It’s October 2012. A quiet, unassuming morning; birds chirp, people yawn over charred toast. And then, like a prog metal meteorite crashing into this feeble planet, Between The Buried And Me release their sixth album, The Parallax II: Future Sequence. On first listen, it sounds good. Really good. But later, it feels like the quintet’s magnum opus, its clever maelstrom of musicianship and melody a fizzing cauldron of pyrotechnics and prog pizzazz.
But it all led to one pertinent question: what the hell was next for the North Carolina lads? It truly was that ‘difficult seventh album syndrome’. Three years and another solo record from singer Tommy Rogers later, we have the answer. Coma Ecliptic is still Between The Buried And Me, but its music is fine-tuned and focused.
Previously inclined to indulge in runaway blitzkrieg battery, the group are – at times – more reined in, but without dropping much of their intrinsic intensity. Node opens this 11-track concept album in now typical style – delicate, anticipating what’s about to come. It’s a first glimpse at the aural influence Rogers’ solo work has seemingly had on this band, sharing its keyboard-driven sound that teeters on the edge of the dark side.
Metal fans needn’t worry – Coma Ecliptic does go guttural. After toying with a fist-gnawingly catchy hook in the excellent, multicoloured The Coma Machine and the Muse-ish Dim Ignition, Famine Wolf rattles your headphones with whirlwind lead guitar work and gung-ho drumming.
Some of the band’s most impressive moments to date.
The blurb says this is a fresh start for Between The Buried And Me; a rock opera concept album with a ‘focus on storytelling’. The plot involves a man stuck in a coma, journeying through past lives – its prog credentials are already pretty resolute. Musically, the record is perhaps the band’s most exploratory yet. There’s added electronica, and an unleashed Rogers dials down the death growls, as well as theatrically altering his projection. There’s also cap-doffing to Floyd and Crimson amid musical gymnastics unafraid to shift into more melodic passages. At its best, Coma Ecliptic holds some of this band’s most impressive moments to date.

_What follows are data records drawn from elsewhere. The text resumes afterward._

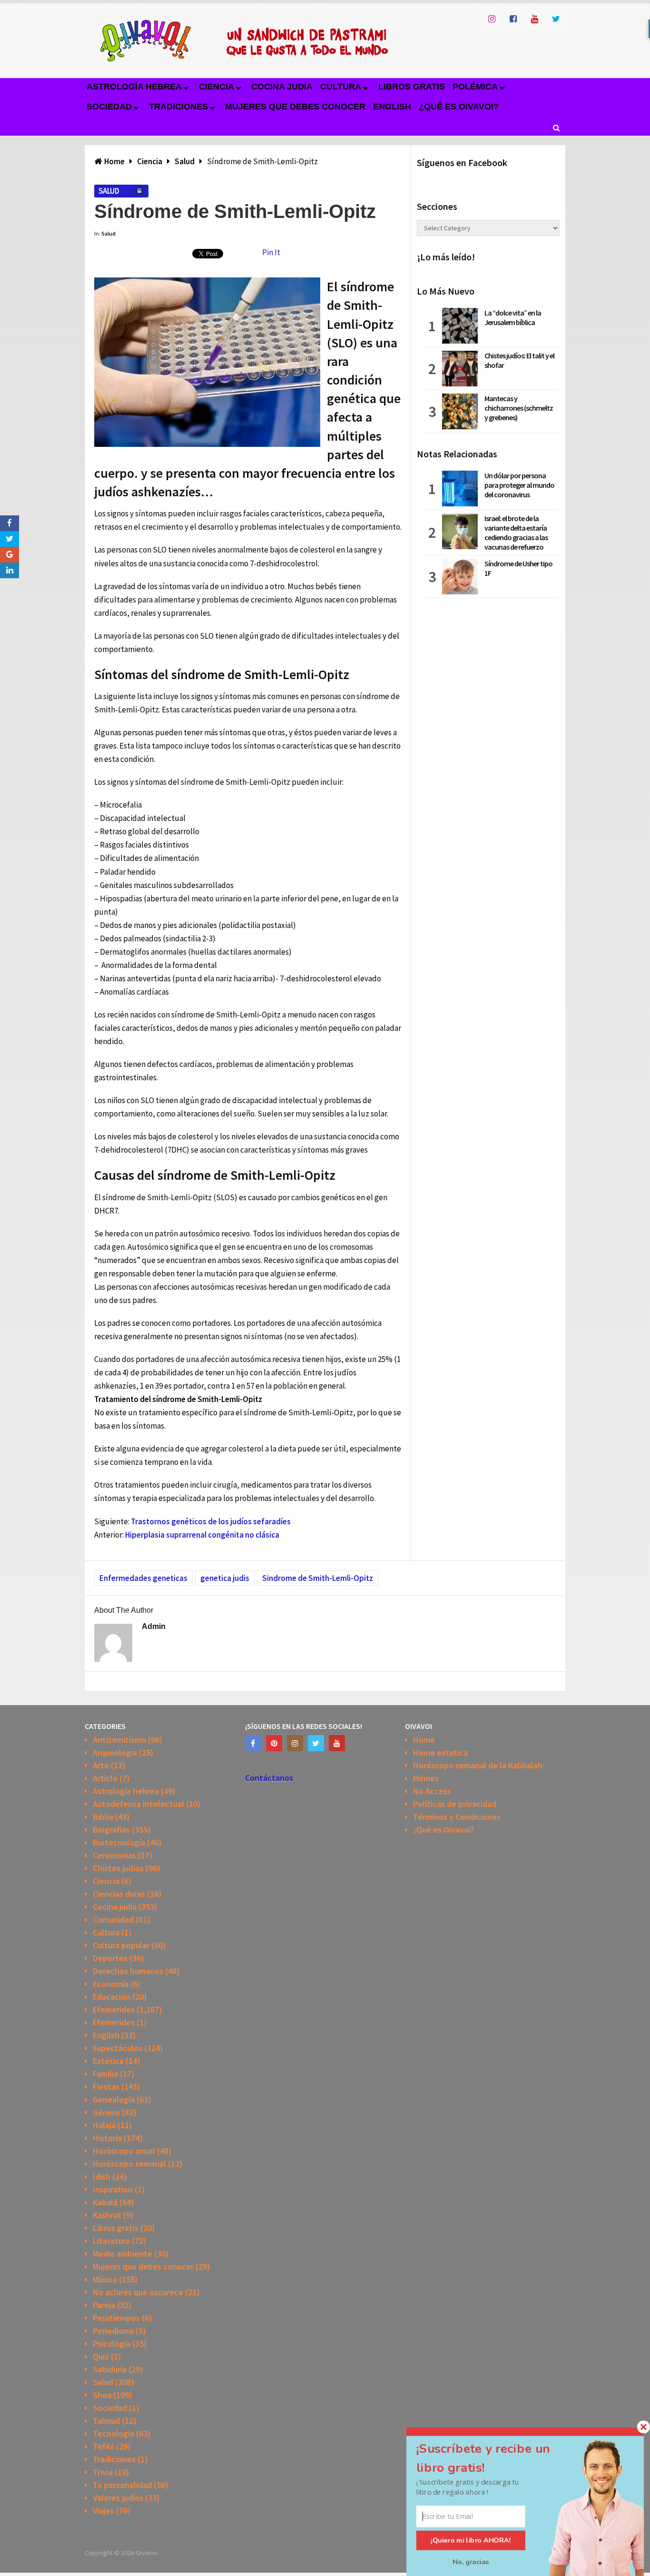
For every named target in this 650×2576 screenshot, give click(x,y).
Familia (105, 2073)
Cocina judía (282, 86)
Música (105, 2279)
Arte (101, 1765)
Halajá (104, 2125)
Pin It (271, 252)
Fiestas (106, 2086)
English (392, 106)
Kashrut (107, 2215)
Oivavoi (146, 2552)
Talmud (106, 2420)
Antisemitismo (119, 1739)
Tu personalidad (122, 2484)
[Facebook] (253, 1743)
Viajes (103, 2510)
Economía (110, 1983)
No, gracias (471, 2561)
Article (105, 1778)
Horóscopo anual (124, 2150)
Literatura (111, 2240)
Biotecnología (119, 1842)
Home (424, 1739)
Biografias (111, 1829)
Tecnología (113, 2433)
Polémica (475, 86)
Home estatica (440, 1752)
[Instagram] (295, 1743)
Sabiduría (110, 2369)
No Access (432, 1791)
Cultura (340, 86)
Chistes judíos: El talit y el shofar (519, 360)
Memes (426, 1778)
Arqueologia (115, 1752)
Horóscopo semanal (129, 2163)
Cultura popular (121, 1945)
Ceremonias (114, 1855)
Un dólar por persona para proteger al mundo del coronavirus (519, 485)
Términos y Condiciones (457, 1816)
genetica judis (224, 1578)
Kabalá (105, 2202)
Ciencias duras (119, 1893)
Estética (108, 2060)
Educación (111, 1996)
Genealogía (114, 2099)
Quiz (101, 2356)
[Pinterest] (274, 1743)
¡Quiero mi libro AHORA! (471, 2540)
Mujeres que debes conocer (295, 106)
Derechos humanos (128, 1970)
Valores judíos (118, 2497)
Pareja (104, 2305)
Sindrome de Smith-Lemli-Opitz (317, 1578)
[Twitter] (316, 1743)
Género (106, 2112)
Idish (101, 2176)
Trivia (103, 2472)
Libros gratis (411, 86)
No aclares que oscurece (138, 2292)
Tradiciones (178, 106)
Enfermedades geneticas (143, 1578)
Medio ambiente (122, 2253)
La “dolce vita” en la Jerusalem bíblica (512, 317)
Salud (108, 191)
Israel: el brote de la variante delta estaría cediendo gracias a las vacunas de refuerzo (516, 532)
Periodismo (113, 2330)
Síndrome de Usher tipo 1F (518, 568)
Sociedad (109, 106)
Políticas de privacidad (454, 1803)
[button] (494, 2458)
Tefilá (103, 2446)
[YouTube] (337, 1743)
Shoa (102, 2394)
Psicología (111, 2343)
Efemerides (114, 2009)
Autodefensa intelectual (138, 1803)
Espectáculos (117, 2048)
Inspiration (113, 2189)
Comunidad (113, 1919)
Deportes (110, 1958)
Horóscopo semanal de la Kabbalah (477, 1765)
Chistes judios (118, 1868)
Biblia (103, 1816)
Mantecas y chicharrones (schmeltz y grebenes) (518, 408)
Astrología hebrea (134, 86)
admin (154, 1626)
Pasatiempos (116, 2317)
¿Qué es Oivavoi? (459, 106)
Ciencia (216, 86)
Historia (107, 2137)
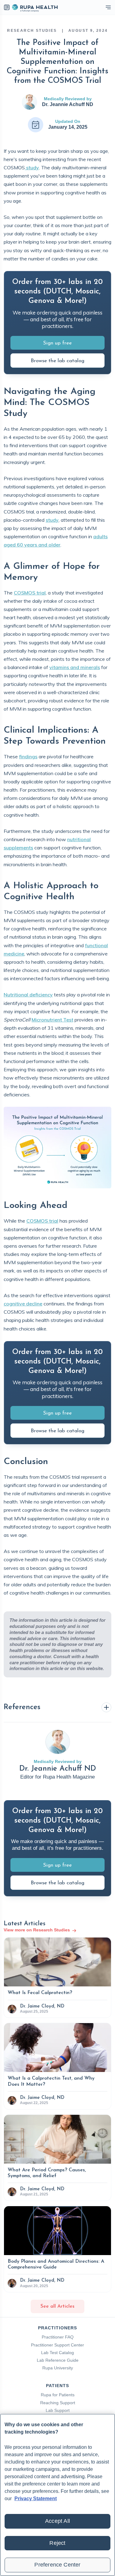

Soon after demonic dancefloor oddball The Ectopic Stroll, the record concludes with Life In Velvet, which pivots on a piano revisit to an earlier motif. It feels like an eternity away from their death-heavy tunes of the early 2000s, but that certainly ain’t no bad thing,
The jam-packed Coma Ecliptic shows that Between The Buried And Me continue to be one of the most engaging and forward-thinking prog metal bands around.